Последующая интеллектуальная эволюция человека потребовала дальнейшего раздвигания классических рамок прекрасного. Однако рамки эти, принимаемые многими поколениями людей, приобрели такую жесткость, что раздвинуть их можно было лишь революционным путем, по гегелевской схеме отрицания и затем отрицания отрицаний. В стабильной общественной системе искусство используется главным образом для укрепления желательных чувств. Многократно вызываемые одними и теми же средствами, они легко проходят по мощеной дороге нейронных связей, тогда как новые чувства и новые средства выражения не находят дороги к неактивным нейронным областям (даже предельно интенсивные и сильно выраженные чувства могут полностью игнорироваться, как это случилось в свое время с живописью Ван Гога). Для изменения ситуации необходимо сильное эмоциональное потрясение (одно из средств — эпатажное искусство), связанное с ломкой устоев традиционной культуры.
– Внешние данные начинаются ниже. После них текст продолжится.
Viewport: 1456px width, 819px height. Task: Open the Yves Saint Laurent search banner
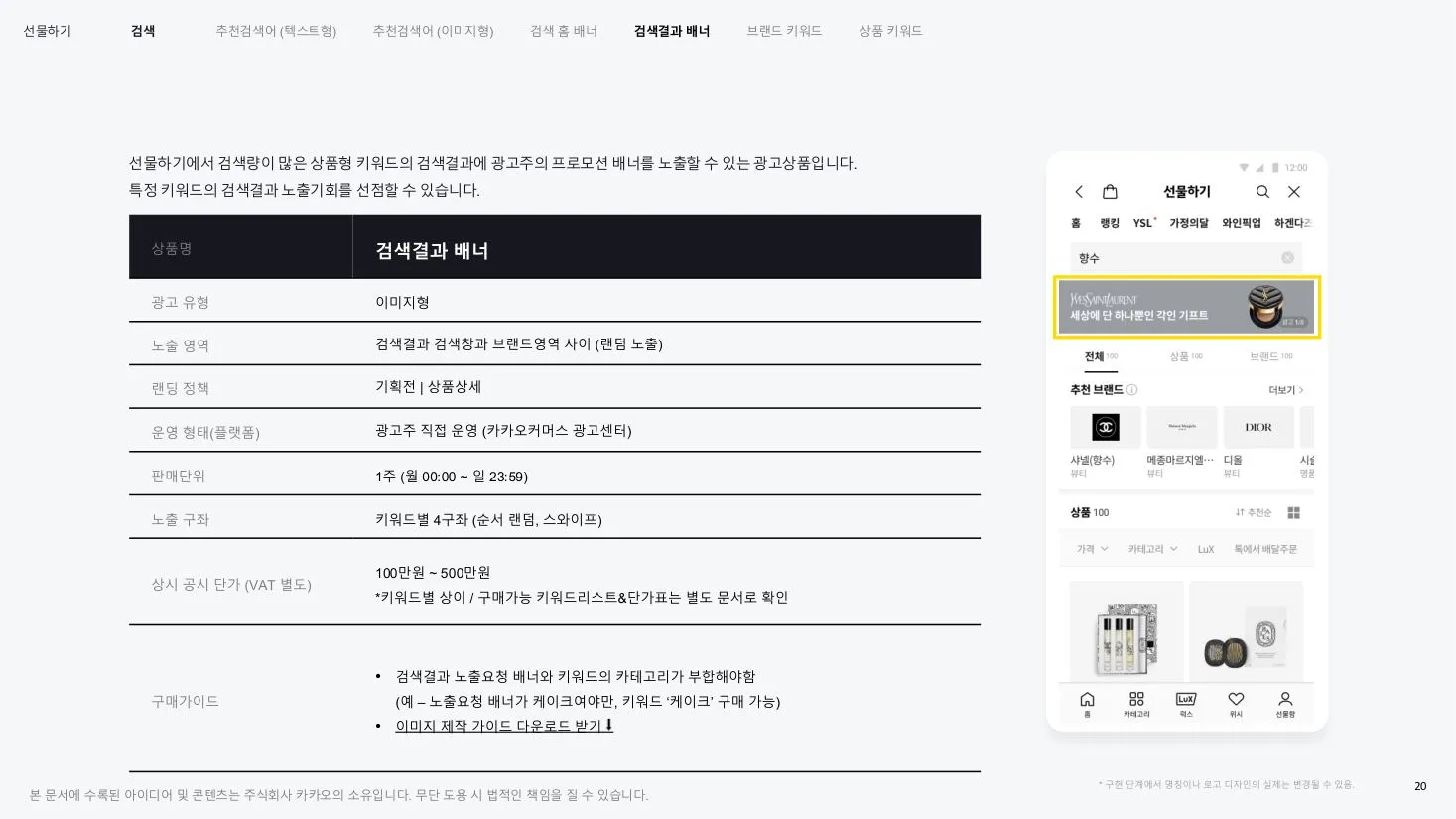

Презрение к пропорциям, пренебрежение гармонией, восстание против антропоморфизма и верности натуре (ведь требование верности натуре восходит к убеждению, что натура — творение бога, художник не может ни превзойти его, ни даже сравниться с ним, ему отведена роль усердного копииста), утверждение права художника создавать некую новую действительность в конечном счете открыли почти безграничные возможности самовыражения индивида и в качестве творца, и в качестве потребителя произведений искусства.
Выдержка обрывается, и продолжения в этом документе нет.